**YOUR GOAL:**
Count the lines in the rows below that contain the string "pixels", and reply with the number alone.

"""

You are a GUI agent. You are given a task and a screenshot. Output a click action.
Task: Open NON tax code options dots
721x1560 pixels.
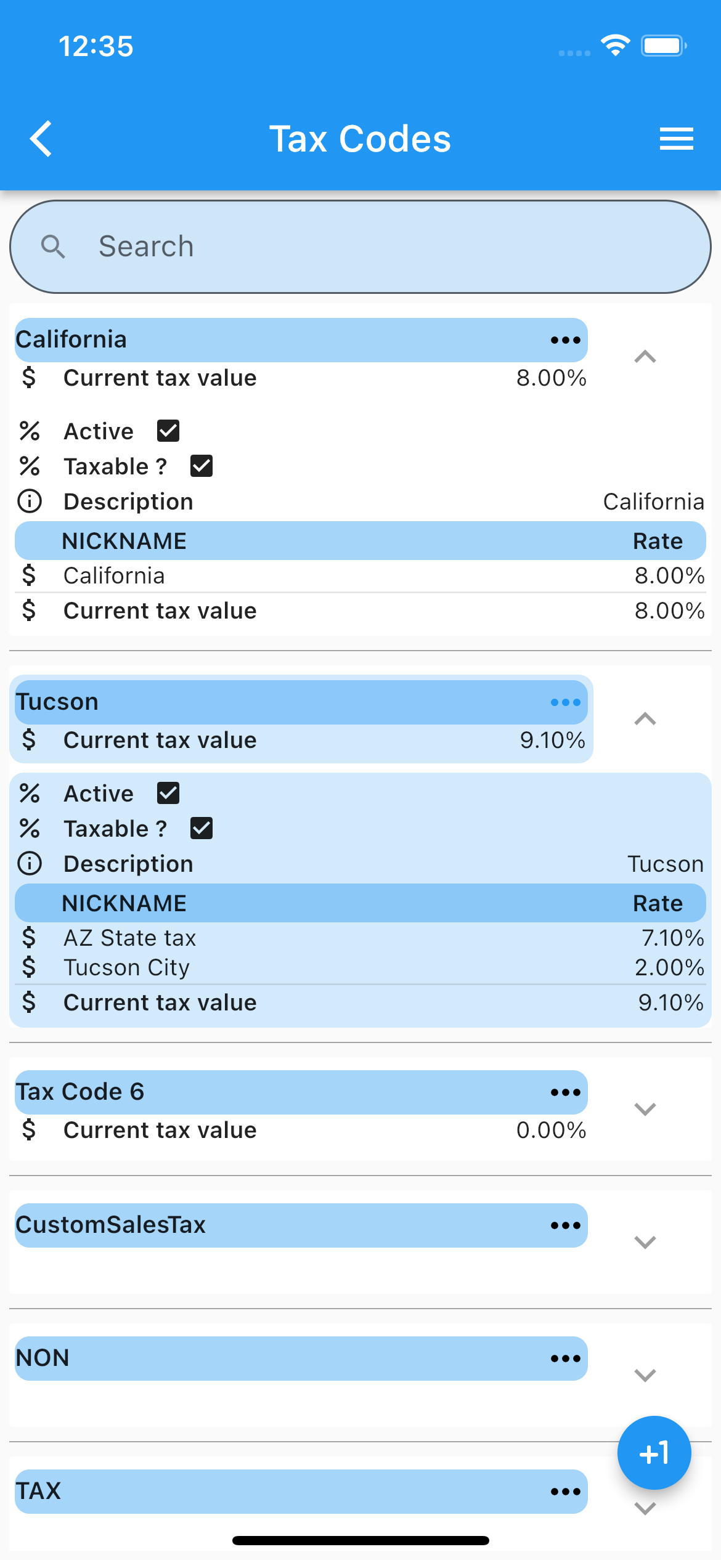pos(565,1359)
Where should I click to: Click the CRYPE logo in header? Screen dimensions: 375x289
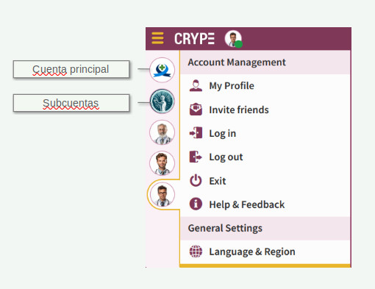click(194, 39)
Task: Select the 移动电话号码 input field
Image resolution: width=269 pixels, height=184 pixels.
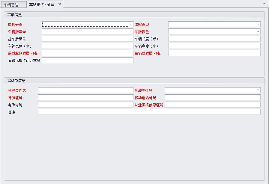Action: [x=212, y=97]
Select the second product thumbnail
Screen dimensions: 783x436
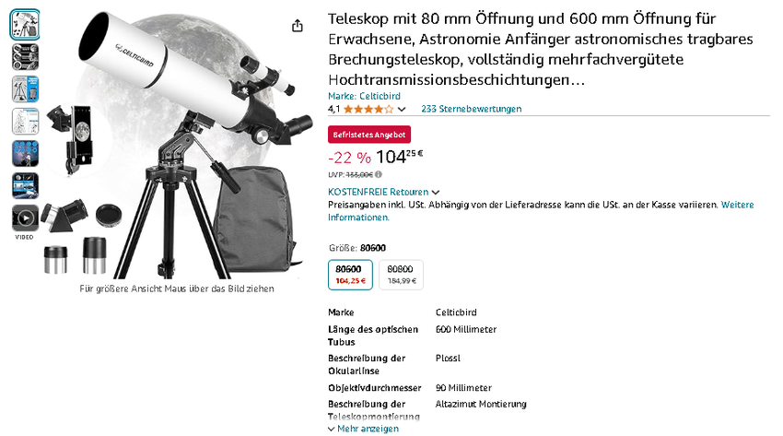pyautogui.click(x=25, y=57)
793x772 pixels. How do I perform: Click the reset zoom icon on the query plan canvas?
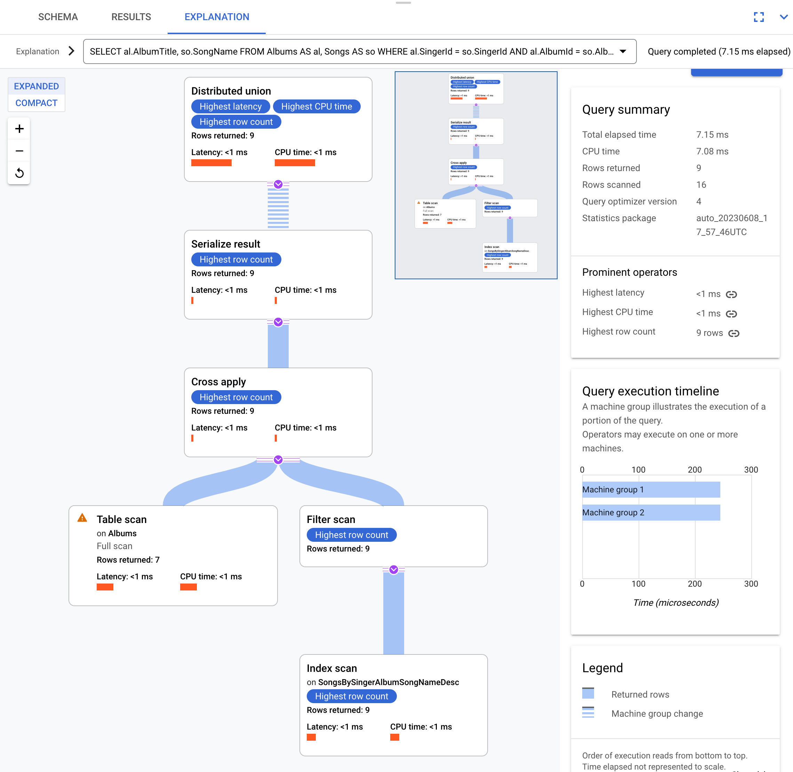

"""

**SOLUTION:**
3